Dopo una maratona, il corpo necessita di tempo e attenzione per rigenerarsi. il recupero attivo nei giorni successivi è cruciale per prevenire dolori muscolari persistenti, infiammazioni o squilibri posturali. in questa fase, lo stretching e l’osteopatia offrono un ruolo chiave e complementare.
Il ruolo dello stretching
lo stretching, se eseguito in modo controllato e graduale, è fondamentale per:
- favorire l’eliminazione delle tossine muscolari;
- migliorare la circolazione;
- mantenere l’elasticità delle fibre muscolari affaticate.
è importante concentrarsi sui gruppi muscolari più sollecitati: polpacci, quadricipiti, femorali, glutei e zona lombare. mantieni le posizioni senza forzare per evitare microtraumi.
L’intervento dell’osteopatia
l’osteopatia può accelerare il processo di recupero intervenendo sulle tensioni residue che lo stretching da solo non riesce a risolvere.
attraverso tecniche manuali mirate, l’osteopata agisce per:
- favorire il rilascio fasciale;
- migliorare la mobilità articolare;
- ristabilire l’equilibrio muscolo-scheletrico compromesso dallo sforzo prolungato.

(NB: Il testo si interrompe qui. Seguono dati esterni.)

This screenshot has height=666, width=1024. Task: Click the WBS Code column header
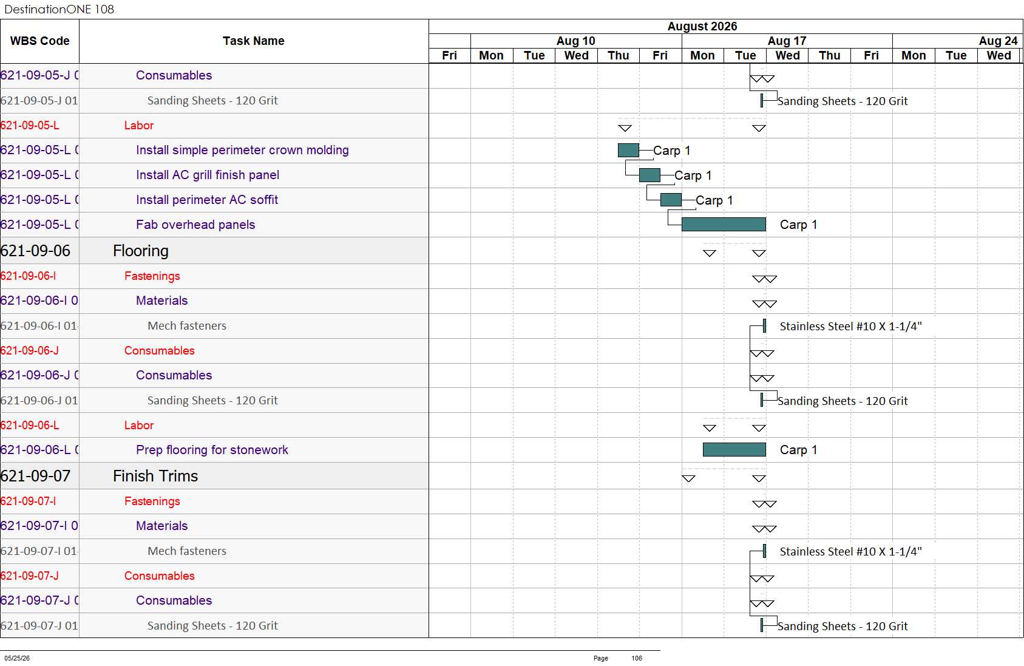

inoltre, l’osteopatia aiuta a individuare e correggere eventuali compensi biomeccanici sviluppati durante la gara, prevenendo che si trasformino in infortuni cronici.
Una strategia efficace
integrare lo stretching quotidiano con una seduta osteopatica nei giorni successivi alla maratona è una strategia efficace per:
- favorire un recupero completo;
- migliorare la performance a lungo termine;
- prevenire recidive muscolari o articolari.